Finally, the Union argues in the alternative that even if Fujioka was responsible for more dropped calls than the other CSRs, he should have been subjected to progressive discipline for that not discharged. Said another way, it's the Union's view that the level of discipline which the Company imposed was excessive and unjust. Here's why. First, the Union emphasizes that Fujioka had never been disciplined before this (meaning he had not received progressive discipline). The Union notes that the purpose of progressive discipline is to give an employee a chance to modify their behavior. It argues that here though, the Employer never gave Fujioka the opportunity to correct his behavior; instead, they just piled a bunch of calls together and fired him for it. According to the Union, that defeats the purpose of progressive discipline. It cites several arbitration awards where the arbitrator reduced the discharge penalty where the employer failed to impose progressive discipline. Second, building on the last point just made, the Union contends that if Fujioka had been given the opportunity to correct his behavior before being fired (i.e. to not drop so many calls), he would have done so. However, the Company failed to give him any advance notice that his job was on the line because of dropped calls. Third, the Union disputes the Company's contention that it would face an unacceptable risk if Fujioka was reinstated. According to the Union, the Company overstated the risks associated with reinstating Fujioka.
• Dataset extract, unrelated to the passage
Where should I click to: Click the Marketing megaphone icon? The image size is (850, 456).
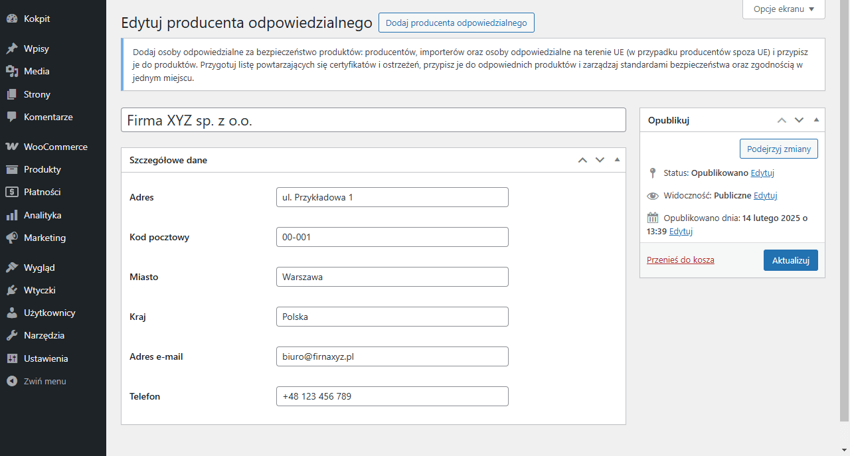[12, 238]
The Union also asserts that the Company did not show that Fujioka was "incorrigible". Fourth, the Union acknowledges that while CSRs Stevanovic and Chamberlin were discharged for dropping calls, it's the Union's view that in those cases the evidence proved that they deliberately dropped
calls. Here, though, the evidence does not show that (namely, that Fujioka deliberately dropped calls), so a lesser penalty is warranted under the circumstances. The Union therefore asks the arbitrator to reduce the penalty.
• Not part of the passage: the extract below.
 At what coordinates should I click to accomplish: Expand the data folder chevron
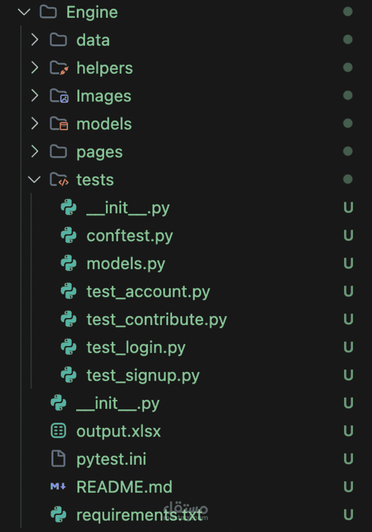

In sum, it's the Union's view that the Company did not prove that it had just cause to discharge Fujioka. The Union therefore requests that the discharge be overturned, that Fujioka be reinstated, and a make-whole remedy issued.
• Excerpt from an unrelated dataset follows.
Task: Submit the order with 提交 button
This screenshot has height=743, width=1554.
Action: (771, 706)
The Company's position is that it had just cause to terminate the grievant's employment for dropping a high number of calls. For background purposes, the Company notes that as a CSR, the grievant's job was to service callers. Following an investigation, the Company determined that Fujioka was not doing his job. What he was doing instead was this: on some occasions he simply hung up on customers while on other occasions he ignored the customer until the customer became frustrated and hung up. The Company does not know why the grievant shirked his job responsibilities this way and dropped their calls, but the fact of the matter is that he did not service the caller. According to the Company, his dropped calls posed a threat to public safety and could not be tolerated. With regard to the level of discipline imposed, it's the Employer's view that termination was warranted under the circumstances. It makes the following arguments to support these contentions.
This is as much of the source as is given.